Minneapolis Police Supervisor of Forensic Science Mark Ulrick got footprints from Westrom and did the analysis, saying he's confident Westrom's footprint matches the bloody footprints left at the crime scene.
"The science of friction ridge skin doesn't change between fingerprints or footprints or palm prints. It stays the same. It's friction ridge skin, just in a different place," Ulrick said.
The Hennepin County Attorney's Office charged Westrom with second-degree murder a few days after his arrest.
"Sometimes speculation about why the person did it, or why here, or why then, is of great interest, but it's not key to us, because our job is to pull together the facts to prove the case beyond a reasonable doubt," Hennepin County Attorney Mike Freeman said at the time.
After Westrom's murder charge, his attorney Steve Meshbesher told WCCO, "They picked the wrong guy."
WCCO learned the hockey dad had multiple convictions for DWI, along with two arrests for soliciting a prostitute. One was dismissed.
A grand jury would later indict Westrom on first-degree premeditated murder.
The case went to trial in August 2022. A jury convicted him after two hours of deliberations.
"Very disappointed. The jury did not see all the evidence. We had presented all the evidence, but then the judge said no. Whatever happened was brutal. It's a question of who did it," Meshbesher said.
Jury foreperson Derek Fradenburgh said everyone came to the same conclusion: Jerry Westrom was guilty.
"What ties him to the scene and why we convicted him is the bloody footprint, in conjunction with his DNA being found at the scene," Fradenburgh said. "She was a sex worker, there's plenty of reasons why anyone could have left DNA there. There was obviously, there was DNA from her live-in boyfriend. There would have been her DNA. There's DNA from other people there. But that bare, bloody footprint that you know is that we had three different people say, this is for sure, Jerry Westrom's footprint. We know he was there, kind of indisputably. We know he was there at the time when she was murdered."
"She was still a human being"
"I just hope that he can close his eyes at night and see her face every night. That's how I feel. I want him to suffer.

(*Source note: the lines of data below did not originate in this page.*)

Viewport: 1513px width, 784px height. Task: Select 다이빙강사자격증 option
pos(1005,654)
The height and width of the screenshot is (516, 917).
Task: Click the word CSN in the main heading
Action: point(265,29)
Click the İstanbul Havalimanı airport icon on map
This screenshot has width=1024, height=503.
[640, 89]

And I really don't want her being blamed for what happened, because his choice was the wrong choice," Eakman said.
Blumer says some people probably think that about Childs.
"They're like, well, she lived a lifestyle that led to, unfortunately, her fate. But I don't believe that," Blumer said.
"She was still a human being. Did not deserve to be slaughtered like an animal. I want people to know that he could have left the apartment, and my daughter would still be here," Eakman said.
Westrom is eligible for parole after 30 years in 2052. He will be 86 years old.
Westrom appealed to the Minnesota Supreme Court. The court upheld first-degree murder, but vacated the second-degree murder conviction.
U.S. Supreme Court justices declined to hear his case.
Westrom asked the Great North Innocence Project to take his case. In an email, Westrom said he'd sit down with WCCO after his conviction is overturned.
Childs' family is finding more peace while still feeling the loss.
"When you lose a child, part of your heart leaves with them," Eakman said.
"You don't really recover from that," Blumer said.